Ma ci sono molte marche premium di rum, che ha una storia lunga e illustre. Le bevande a base di succo di canna da zucchero, il componente base del rum, sono tra i primi prodotti alcolici sulla Terra. Solo nel XVII secolo, però, gli schiavi delle piantagioni dei Caraibi scoprirono che la melassa, un sottoprodotto della lavorazione dello zucchero, poteva essere fermentata e, soprattutto, distillata, dando vita al primo vero rum. Questo liquore ad alto contenuto alcolico veniva spesso mescolato con acqua o acqua di cocco per renderlo più appetibile, precedendo i cocktail di un paio di secoli. L’affiliazione del rum con la Royal Navy britannica, una tradizione di 300 anni che assicurava ai marinai una razione quotidiana di rum fino al 1970, ha diffuso la pratica di fare il rum in tutto il mondo. Nell’America del Nord del dopoguerra, la mania del tiki ha visto lo spirito, con il suo sapore esotico e l’affiliazione con i tropici, diventare il protagonista di innumerevoli drink con ombrellone.
Oggi, nell’ambito di una maggiore tendenza all’aumento del consumo di alcolici, le vendite di rum, secondo Statistics Canada, stanno aumentando, anche se non così rapidamente come il bourbon, il whisky e la vodka.
Al tempo stesso, i baristi di tendenza hanno sostituito il rum con altri alcolici bruni in cocktail classici come i Manhattans e gli Old Fashioneds. “Il fatto che il rum provenga dalla canna da zucchero gli dà una spina dorsale più neutra”, spiega Kaufman, “ma è ancora molto complesso, quindi invece di avere una segale o qualcosa fatto con il mais si ha questo distillato di canna da zucchero che ha ancora un sapore distinto.”
Questa natura accomodante significa che, dopo la vodka, il rum è lo spirito più consumato nel mondo, secondo un sondaggio condotto dall’Economist.
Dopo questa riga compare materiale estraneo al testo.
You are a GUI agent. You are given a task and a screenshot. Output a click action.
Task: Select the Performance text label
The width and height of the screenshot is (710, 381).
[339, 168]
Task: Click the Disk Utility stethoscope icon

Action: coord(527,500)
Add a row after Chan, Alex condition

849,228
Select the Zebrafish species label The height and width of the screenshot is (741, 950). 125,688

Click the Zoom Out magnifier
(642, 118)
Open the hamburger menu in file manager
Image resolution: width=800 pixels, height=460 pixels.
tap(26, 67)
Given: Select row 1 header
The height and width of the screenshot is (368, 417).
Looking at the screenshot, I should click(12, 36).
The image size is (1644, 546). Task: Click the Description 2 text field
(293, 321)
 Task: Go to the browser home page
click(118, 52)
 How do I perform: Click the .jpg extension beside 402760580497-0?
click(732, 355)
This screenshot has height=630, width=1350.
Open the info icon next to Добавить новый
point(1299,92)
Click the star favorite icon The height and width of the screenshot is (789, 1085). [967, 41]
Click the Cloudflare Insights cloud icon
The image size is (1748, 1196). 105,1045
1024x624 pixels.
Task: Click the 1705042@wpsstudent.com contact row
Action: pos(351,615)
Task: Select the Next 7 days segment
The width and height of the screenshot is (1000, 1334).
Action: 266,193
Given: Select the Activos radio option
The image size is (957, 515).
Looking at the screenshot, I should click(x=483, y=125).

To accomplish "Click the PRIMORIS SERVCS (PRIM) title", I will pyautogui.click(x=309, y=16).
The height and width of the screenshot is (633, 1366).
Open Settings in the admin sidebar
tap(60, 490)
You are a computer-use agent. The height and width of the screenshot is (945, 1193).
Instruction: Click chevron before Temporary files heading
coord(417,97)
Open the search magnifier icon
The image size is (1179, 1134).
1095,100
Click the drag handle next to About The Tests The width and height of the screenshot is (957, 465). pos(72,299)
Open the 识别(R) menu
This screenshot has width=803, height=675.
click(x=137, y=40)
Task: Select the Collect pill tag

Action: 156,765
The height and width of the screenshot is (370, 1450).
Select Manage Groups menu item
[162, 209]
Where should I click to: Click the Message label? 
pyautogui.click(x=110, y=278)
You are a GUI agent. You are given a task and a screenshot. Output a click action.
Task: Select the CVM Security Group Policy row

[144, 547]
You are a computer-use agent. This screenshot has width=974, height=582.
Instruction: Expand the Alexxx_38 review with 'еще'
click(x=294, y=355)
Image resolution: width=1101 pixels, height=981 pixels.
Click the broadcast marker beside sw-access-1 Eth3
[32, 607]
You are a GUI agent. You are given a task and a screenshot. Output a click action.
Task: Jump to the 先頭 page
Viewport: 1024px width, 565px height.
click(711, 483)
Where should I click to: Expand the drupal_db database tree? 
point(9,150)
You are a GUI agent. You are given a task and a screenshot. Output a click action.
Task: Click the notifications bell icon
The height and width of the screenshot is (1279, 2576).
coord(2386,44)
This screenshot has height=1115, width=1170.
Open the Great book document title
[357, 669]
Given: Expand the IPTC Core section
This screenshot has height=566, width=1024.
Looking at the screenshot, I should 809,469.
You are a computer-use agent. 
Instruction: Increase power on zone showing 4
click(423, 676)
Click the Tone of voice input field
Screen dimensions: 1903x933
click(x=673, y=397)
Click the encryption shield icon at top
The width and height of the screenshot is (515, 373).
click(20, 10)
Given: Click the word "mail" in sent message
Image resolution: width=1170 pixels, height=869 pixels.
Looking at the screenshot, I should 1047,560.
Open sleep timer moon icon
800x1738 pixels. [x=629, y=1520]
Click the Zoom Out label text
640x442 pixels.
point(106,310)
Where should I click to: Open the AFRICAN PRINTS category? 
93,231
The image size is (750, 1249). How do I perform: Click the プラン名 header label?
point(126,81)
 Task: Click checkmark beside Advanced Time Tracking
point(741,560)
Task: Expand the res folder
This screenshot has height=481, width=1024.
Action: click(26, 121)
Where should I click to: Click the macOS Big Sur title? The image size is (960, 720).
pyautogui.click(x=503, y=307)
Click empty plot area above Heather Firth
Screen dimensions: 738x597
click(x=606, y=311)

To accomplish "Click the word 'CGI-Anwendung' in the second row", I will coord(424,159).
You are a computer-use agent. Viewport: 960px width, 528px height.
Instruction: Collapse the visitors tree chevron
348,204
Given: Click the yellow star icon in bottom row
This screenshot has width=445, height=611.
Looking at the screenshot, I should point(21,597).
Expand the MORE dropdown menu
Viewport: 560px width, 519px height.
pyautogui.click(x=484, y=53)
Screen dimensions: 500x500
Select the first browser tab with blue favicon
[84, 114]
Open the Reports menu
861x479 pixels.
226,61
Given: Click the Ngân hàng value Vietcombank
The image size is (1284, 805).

Gran parte di questo è dovuto alla storia d’amore dell’India con questa bevanda, ma i canadesi consumano ancora una media di 0,9 litri di questa roba a persona ogni anno.
L’ubiquità del rum è ciò che Layton incolpa della mancanza di rispetto della bevanda. “È sempre stato in giro”, sottolinea. “I mojito sono probabilmente il cocktail più popolare del mondo, ma penso che la gente pensi al rum come a qualcosa da mescolare e non a qualcosa da sorseggiare o da provare con diverse marche”.
Un paio di sviluppi recenti, tuttavia, stanno contribuendo a portare un ritrovato rispetto e serietà al mondo del rum. Organizzazioni come l’ACR (Authentic Caribbean Rum) si stanno sforzando di sviluppare una serie di regolamenti a livello industriale intorno alla produzione del rum – nello stesso modo in cui la VQA canadese assicura un certo livello di qualità e autenticità per i vini canadesi – che garantirebbe la provenienza e la qualità per i consumatori. Allo stesso modo, come per il whisky e il bourbon, anche i distillatori artigianali stanno rivolgendo la loro attenzione al rum e cercano di portare un alto livello di cura e innovazione al mestiere.
“Siamo passati attraverso gli alcolici bianchi come la vodka e il gin negli anni novanta”, dice Charlene Rooke, una scrittrice di alcolici con sede a B.C. e un distillatore esperto, “e abbiamo superato il picco degli alcolici bruni con la mania del bourbon e del whisky. Il rum, come la tequila, offre una profonda verticale in cui si può andare dal bianco al marrone, dal leggero al pesante, dal floreale al piccante, dalle bevande da bere a quelle da sorseggiare. Per i distillatori artigianali, questo è come trovare un animale che ha carne bianca, carne scura e materia vegetale sulle stesse ossa.”